Johnson was alluding in part to the Dodgers' pursuit of Chicago Cubs right-hander Ryan Dempster that ended when the Cubs instead opted for the package of prospects offered by the Texas Rangers on Tuesday.
However multiple sources have told ESPNLosAngeles.com that the Dodgers felt they were close on several other impact trades that didn't come to fruition before Tuesday's 1 p.m. deadline but could still be made in August if the players involved clear waivers.
Johnson said his first experience as a baseball owner at the trade deadline was fairly different than what he's experienced in the NBA, with the Los Angeles Lakers.
"To go through it the first time, it's really interesting," Johnson said. "Going through it with the Lakers, usually you only make one move. Here, we can make four or five. (Team president) Stan Kasten actually taught me a lot about how baseball works."
Johnson said he and controlling owner Mark Walter were involved in all the highest-level discussions, but their role was to authorize them, not consult on whether they made for good baseball moves.
"That's not my job," Johnson said. "We got two capable people.
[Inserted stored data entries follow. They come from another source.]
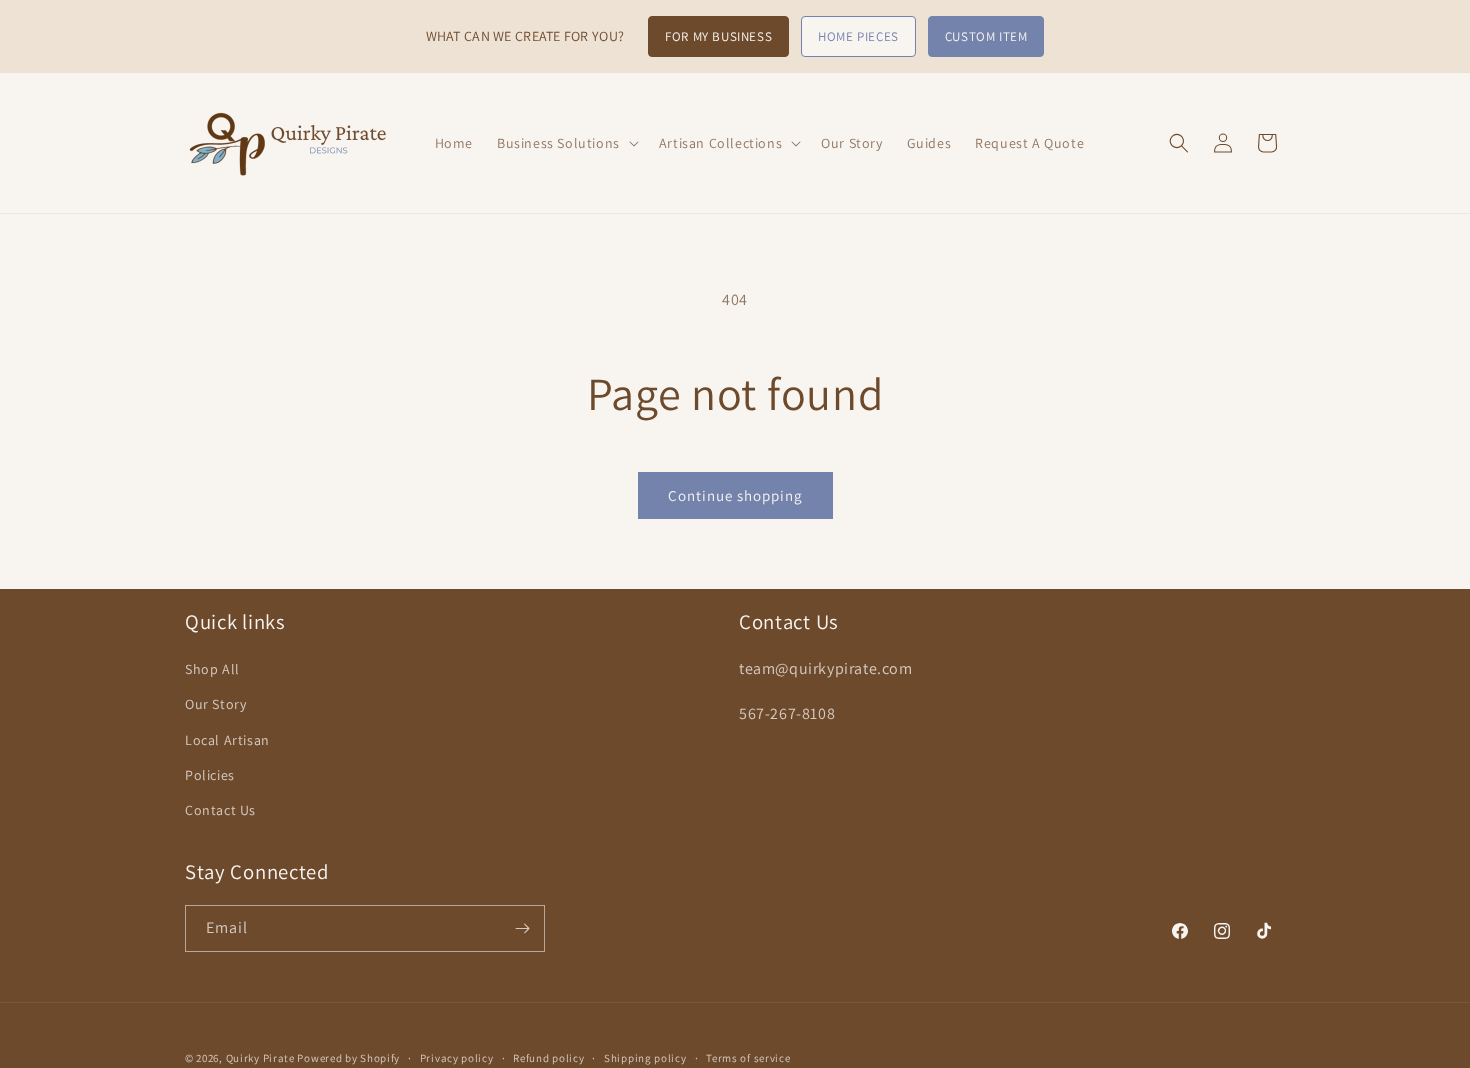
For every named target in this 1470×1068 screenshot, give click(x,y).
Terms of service (748, 1057)
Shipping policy (645, 1057)
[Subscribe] (522, 928)
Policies (210, 775)
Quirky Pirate (262, 1058)
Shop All (212, 670)
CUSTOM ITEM (986, 36)
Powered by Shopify (348, 1058)
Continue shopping (735, 495)
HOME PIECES (858, 36)
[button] (566, 143)
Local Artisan (227, 740)
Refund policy (548, 1057)
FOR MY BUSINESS (718, 36)
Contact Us (220, 810)
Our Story (215, 705)
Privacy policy (457, 1057)
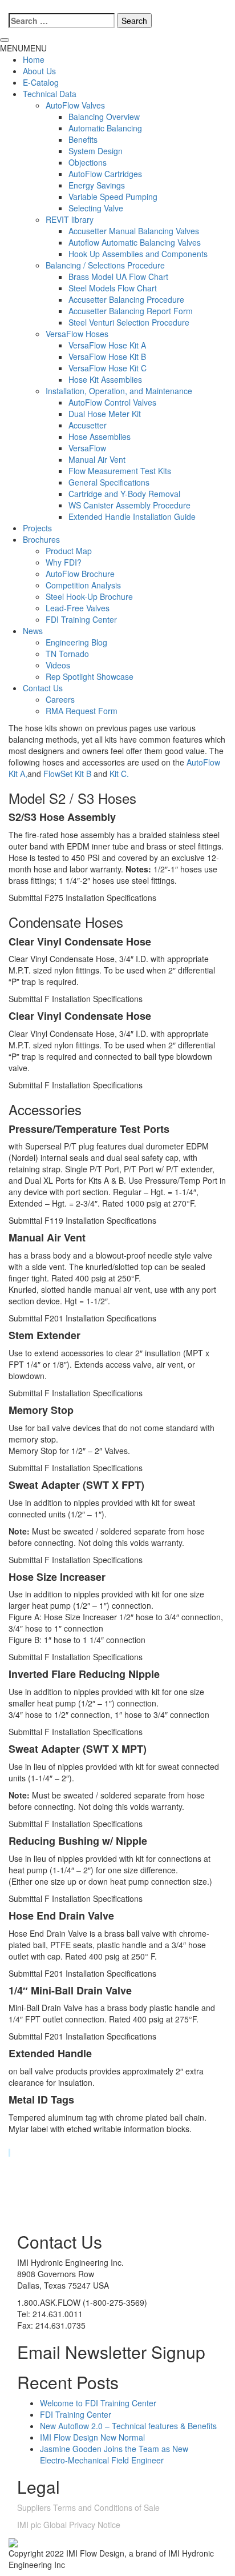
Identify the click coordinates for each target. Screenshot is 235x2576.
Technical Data (49, 93)
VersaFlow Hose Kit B (107, 356)
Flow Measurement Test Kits (119, 470)
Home (33, 59)
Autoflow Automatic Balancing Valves (134, 242)
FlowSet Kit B (67, 773)
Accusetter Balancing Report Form (130, 311)
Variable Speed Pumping (112, 196)
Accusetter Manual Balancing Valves (133, 231)
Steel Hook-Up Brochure (89, 596)
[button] (23, 48)
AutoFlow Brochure (80, 573)
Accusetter (87, 425)
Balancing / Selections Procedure (105, 265)
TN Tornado (67, 653)
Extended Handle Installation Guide (132, 516)
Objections (87, 162)
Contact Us (43, 688)
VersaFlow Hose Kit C (107, 368)
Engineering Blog (76, 642)
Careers (60, 699)
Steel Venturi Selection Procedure (128, 322)
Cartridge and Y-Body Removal (124, 493)
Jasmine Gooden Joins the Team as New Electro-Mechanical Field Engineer (114, 2454)
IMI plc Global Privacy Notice (68, 2524)
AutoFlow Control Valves (112, 402)
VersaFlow (87, 448)
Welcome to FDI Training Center (98, 2403)
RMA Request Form (82, 710)
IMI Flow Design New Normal (92, 2437)
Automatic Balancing (105, 128)
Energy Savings (96, 185)
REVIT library (70, 219)
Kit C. (119, 773)
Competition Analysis (83, 585)
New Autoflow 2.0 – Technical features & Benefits (128, 2425)
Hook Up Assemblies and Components (138, 253)
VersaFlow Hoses (77, 333)
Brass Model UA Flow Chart (118, 276)
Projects (37, 528)
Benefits (83, 139)
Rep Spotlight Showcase (89, 676)
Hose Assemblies (99, 436)
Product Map (69, 550)
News (33, 630)
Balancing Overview (104, 116)
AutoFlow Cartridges (105, 173)
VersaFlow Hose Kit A (107, 345)
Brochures (41, 539)
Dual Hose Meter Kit (104, 413)
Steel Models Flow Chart (112, 288)
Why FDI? (64, 562)
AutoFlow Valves (75, 105)
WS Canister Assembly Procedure (129, 505)
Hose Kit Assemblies (105, 379)
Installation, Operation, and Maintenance (119, 390)
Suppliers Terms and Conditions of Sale (88, 2507)
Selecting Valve (95, 208)
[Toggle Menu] (4, 40)
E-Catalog (41, 82)
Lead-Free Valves (78, 608)
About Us (39, 71)
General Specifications (108, 482)
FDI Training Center (81, 619)
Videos (58, 665)
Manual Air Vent (96, 459)
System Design (95, 151)
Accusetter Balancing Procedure (126, 299)
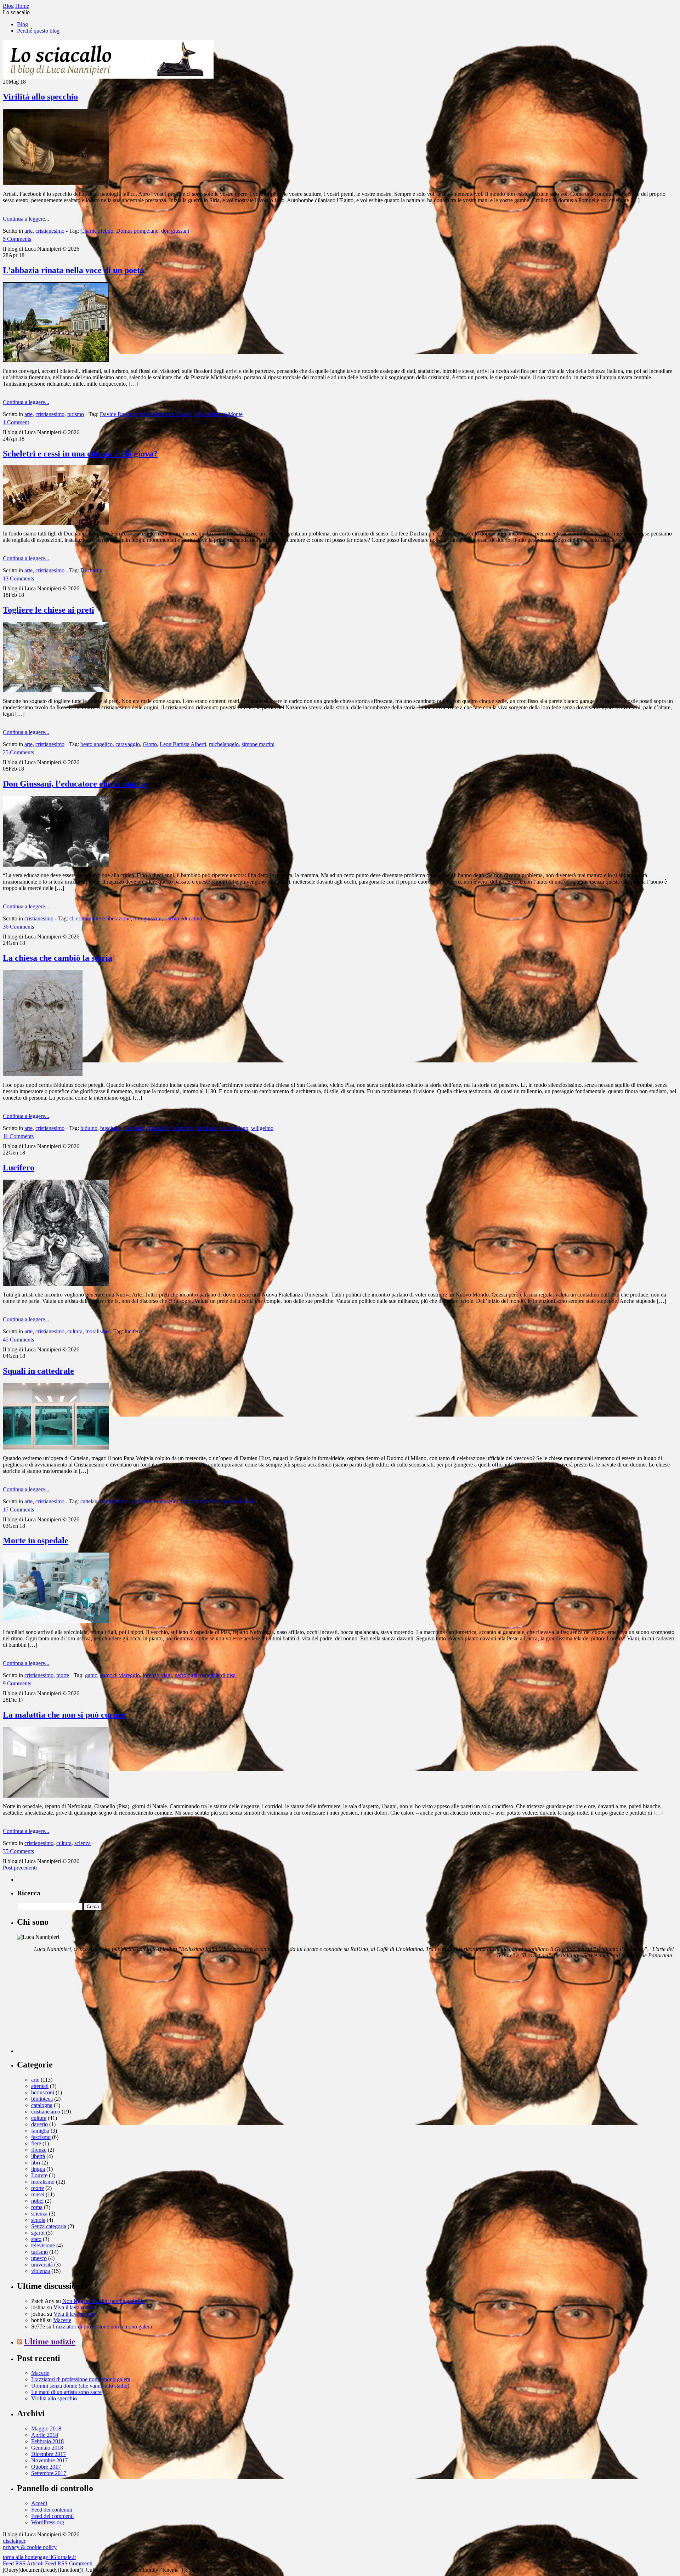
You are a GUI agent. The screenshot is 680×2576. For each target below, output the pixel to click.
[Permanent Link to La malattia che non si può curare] (56, 1796)
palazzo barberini (200, 1501)
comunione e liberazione (103, 918)
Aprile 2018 (44, 2435)
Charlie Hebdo (96, 231)
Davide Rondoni (118, 414)
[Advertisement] (70, 2008)
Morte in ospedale (35, 1540)
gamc (91, 1675)
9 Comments (17, 1683)
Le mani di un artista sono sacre (66, 2392)
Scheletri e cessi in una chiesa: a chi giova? (80, 453)
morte (62, 1675)
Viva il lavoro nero (74, 2307)
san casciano (234, 1128)
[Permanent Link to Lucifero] (56, 1284)
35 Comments (18, 1851)
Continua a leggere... (26, 219)
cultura (75, 1331)
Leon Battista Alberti (183, 744)
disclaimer (14, 2541)
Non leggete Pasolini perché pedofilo (103, 2301)
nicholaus (206, 1128)
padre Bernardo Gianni (165, 414)
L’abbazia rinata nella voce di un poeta (73, 270)
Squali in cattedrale (38, 1370)
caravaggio (127, 744)
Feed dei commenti (52, 2516)
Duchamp (91, 570)
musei (37, 2194)
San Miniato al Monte (218, 414)
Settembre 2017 (48, 2473)
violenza (40, 2271)
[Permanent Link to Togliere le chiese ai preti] (56, 690)
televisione (43, 2245)
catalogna (41, 2105)
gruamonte (158, 1128)
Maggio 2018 (46, 2428)
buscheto (110, 1128)
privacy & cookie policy (30, 2547)
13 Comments (18, 578)
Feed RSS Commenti (68, 2563)
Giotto (150, 744)
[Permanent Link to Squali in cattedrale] (56, 1448)
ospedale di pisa (218, 1675)
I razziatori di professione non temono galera (102, 2326)
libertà (38, 2156)
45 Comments (18, 1340)
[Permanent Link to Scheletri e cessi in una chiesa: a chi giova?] (56, 523)
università (42, 2265)
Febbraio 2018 (47, 2441)
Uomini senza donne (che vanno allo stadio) (80, 2386)
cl (71, 918)
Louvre (39, 2175)
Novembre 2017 (49, 2460)
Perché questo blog (38, 31)
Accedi (39, 2503)
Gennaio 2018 (47, 2448)
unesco (39, 2258)
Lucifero (18, 1167)
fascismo (41, 2137)
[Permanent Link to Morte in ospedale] (56, 1621)
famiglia (40, 2131)
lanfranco (182, 1128)
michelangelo (224, 744)
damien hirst (114, 1501)
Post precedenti (20, 1868)
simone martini (258, 744)
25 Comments (18, 752)
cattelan (88, 1501)
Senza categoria (48, 2226)
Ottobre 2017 (46, 2467)
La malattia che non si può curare (64, 1714)
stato (36, 2239)
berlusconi (42, 2092)
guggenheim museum (154, 1501)
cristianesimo (49, 231)
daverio (39, 2124)
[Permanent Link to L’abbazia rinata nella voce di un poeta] (56, 360)
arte (28, 231)
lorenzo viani (157, 1675)
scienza (82, 1843)
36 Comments (18, 927)
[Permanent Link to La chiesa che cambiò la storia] (43, 1074)
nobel (37, 2201)
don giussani (175, 231)
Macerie (62, 2320)
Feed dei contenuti (51, 2510)
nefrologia (186, 1675)
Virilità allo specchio (40, 96)
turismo (75, 414)
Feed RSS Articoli (23, 2563)
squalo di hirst (237, 1501)
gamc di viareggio (120, 1675)
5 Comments (17, 239)
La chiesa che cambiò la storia (57, 958)
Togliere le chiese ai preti (48, 609)
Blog (22, 24)
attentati (40, 2086)
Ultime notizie (49, 2341)
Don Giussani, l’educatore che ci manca (74, 783)
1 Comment (16, 422)
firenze (38, 2150)
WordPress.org (47, 2522)
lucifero (133, 1331)
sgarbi (38, 2233)
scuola (38, 2220)
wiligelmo (262, 1128)
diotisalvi (133, 1128)
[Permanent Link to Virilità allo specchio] (56, 183)
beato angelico (96, 744)
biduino (88, 1128)
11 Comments (18, 1136)
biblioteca (42, 2099)
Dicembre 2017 (48, 2454)
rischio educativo (183, 918)
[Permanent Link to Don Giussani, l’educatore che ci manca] (56, 865)
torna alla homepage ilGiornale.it (39, 2557)
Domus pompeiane (137, 231)
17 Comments (18, 1510)
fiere (36, 2143)
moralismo (97, 1331)
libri (35, 2163)
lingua (38, 2169)
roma (36, 2207)
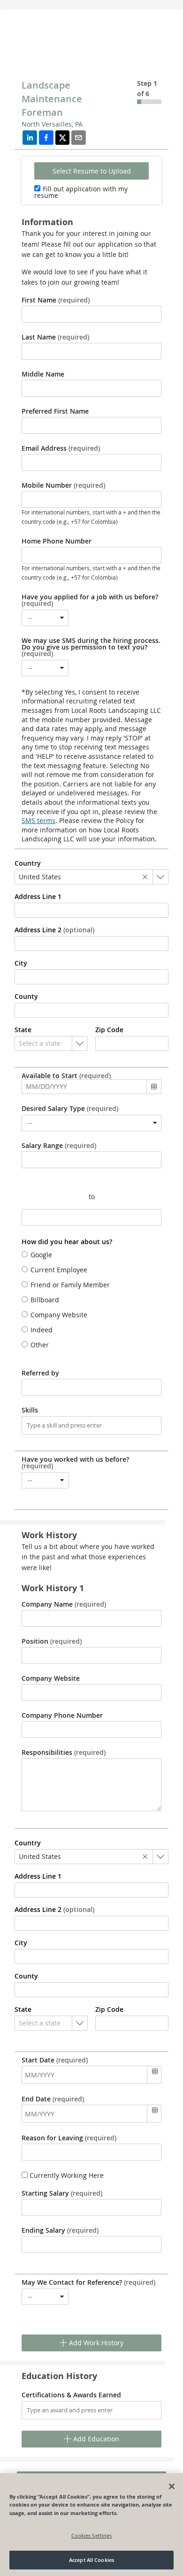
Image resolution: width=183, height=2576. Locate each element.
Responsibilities (64, 1752)
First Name (56, 300)
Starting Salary (62, 2193)
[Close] (171, 2486)
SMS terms (38, 820)
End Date (53, 2099)
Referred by (40, 1373)
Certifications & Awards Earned (71, 2395)
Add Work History (95, 2342)
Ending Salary (60, 2230)
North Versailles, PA (52, 124)
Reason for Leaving (69, 2138)
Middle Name (43, 374)
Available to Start (66, 1076)
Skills (30, 1410)
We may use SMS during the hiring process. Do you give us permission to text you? (91, 647)
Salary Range (59, 1145)
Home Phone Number (57, 541)
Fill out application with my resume (81, 192)
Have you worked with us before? (75, 1462)
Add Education (95, 2438)
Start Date (55, 2060)
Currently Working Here (66, 2175)
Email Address (61, 448)
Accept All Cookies (91, 2559)
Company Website (51, 1678)
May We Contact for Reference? (88, 2282)
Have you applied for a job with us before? (90, 600)
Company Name (64, 1604)
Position (52, 1641)
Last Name (55, 337)
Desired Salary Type (70, 1108)
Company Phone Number (62, 1715)
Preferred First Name (55, 411)
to (92, 1197)
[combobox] (45, 618)
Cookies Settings (91, 2535)
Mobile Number (63, 485)
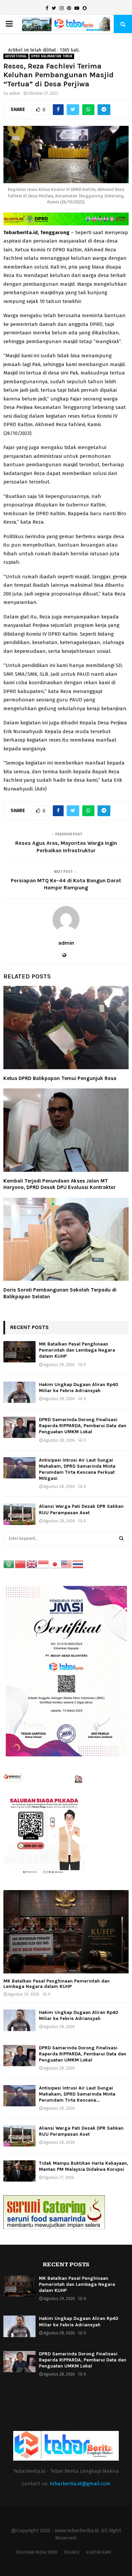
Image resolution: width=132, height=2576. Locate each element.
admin (14, 93)
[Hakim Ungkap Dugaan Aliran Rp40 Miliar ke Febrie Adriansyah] (19, 1392)
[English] (32, 1564)
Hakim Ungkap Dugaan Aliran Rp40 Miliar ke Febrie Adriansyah (78, 1387)
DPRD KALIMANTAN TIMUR (51, 56)
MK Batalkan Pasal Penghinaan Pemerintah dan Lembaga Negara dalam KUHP (77, 1350)
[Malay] (66, 1564)
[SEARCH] (121, 1538)
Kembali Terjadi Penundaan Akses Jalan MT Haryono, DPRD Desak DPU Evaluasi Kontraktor (59, 1184)
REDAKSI (72, 2552)
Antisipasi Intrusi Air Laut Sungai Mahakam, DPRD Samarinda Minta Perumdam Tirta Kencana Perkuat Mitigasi (77, 1469)
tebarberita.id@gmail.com (80, 2484)
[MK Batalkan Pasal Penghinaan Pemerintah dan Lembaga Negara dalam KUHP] (19, 1351)
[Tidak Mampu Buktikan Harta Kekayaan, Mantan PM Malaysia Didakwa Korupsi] (19, 2171)
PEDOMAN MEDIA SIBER (37, 2552)
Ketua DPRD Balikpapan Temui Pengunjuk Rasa (59, 1078)
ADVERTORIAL (16, 56)
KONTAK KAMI (98, 2552)
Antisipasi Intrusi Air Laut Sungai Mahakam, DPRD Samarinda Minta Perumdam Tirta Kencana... (77, 2094)
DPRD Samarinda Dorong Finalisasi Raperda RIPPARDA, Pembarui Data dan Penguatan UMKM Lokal (82, 1426)
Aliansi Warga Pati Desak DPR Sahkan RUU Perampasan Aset (81, 1509)
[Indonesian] (43, 1564)
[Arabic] (9, 1564)
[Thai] (78, 1564)
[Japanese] (55, 1564)
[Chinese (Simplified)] (20, 1564)
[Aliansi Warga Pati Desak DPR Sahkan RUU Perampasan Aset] (19, 1514)
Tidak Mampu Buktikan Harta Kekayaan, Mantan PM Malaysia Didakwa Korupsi (83, 2166)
Ned (Colletti) is great. Stan is outstanding. I can't make baseball trades. That's not who I am. I listened to Stan when he was coming by every couple innings (Monday night)."
Walter, the CEO of the investment firm Guggenheim Partners, echoed Johnson's sentiment.
"I think we are a very competitive team now. But you can always get better," Walter said. "Do you really ever want to say we did enough? That's not an attitude I really want a lot of around here. I guess if the entire All-Star team is on your team, you could feel like you had enough. But I don't want to think that way. That's not how you want to look at it."
Johnson has drawn some criticism locally for not spending as much time at Dodger Stadium as he initially said he would. His commitments as an NBA analyst for ESPN kept him away for much of the spring, then he took a vacation to Europe, where he was photographed on a yacht.
Walter told ESPNLosAngeles.com that he had no problem with Johnson's vacation.
"He was on vacation. I don't know if people know that he does that," Walter said, laughing. "He booked that boat a year ago. It's not the kind of thing you just walk away from. I was like, 'Yeah, of course, Magic. Go.'"
Asked how involved Johnson has been, Walter and Kasten said they talked to him almost every day, multiple times a day.
"He's completely focused," Walter said. "We have meetings once a month where we go over what we're trying to get done. We talk all the time."
Walter added that Johnson played a key role in recruiting Cuban star Yasiel Puig, whom the Dodgers signed to a seven-year, $42 million contract in June.
For his part, Johnson said he regretted saying he'd be at the stadium every day but insisted that he's been deeply involved in Dodger business even when he was away.
"Everybody has the intention to do the right thing. But once I got in, I just saw that I couldn't do that.
"I found that I physically can't be here every day, but that's not saying I'm not in contact every day. No owner has to be at the park every day. What we have to do is make sure we put this team in a position to win. That's what we've done."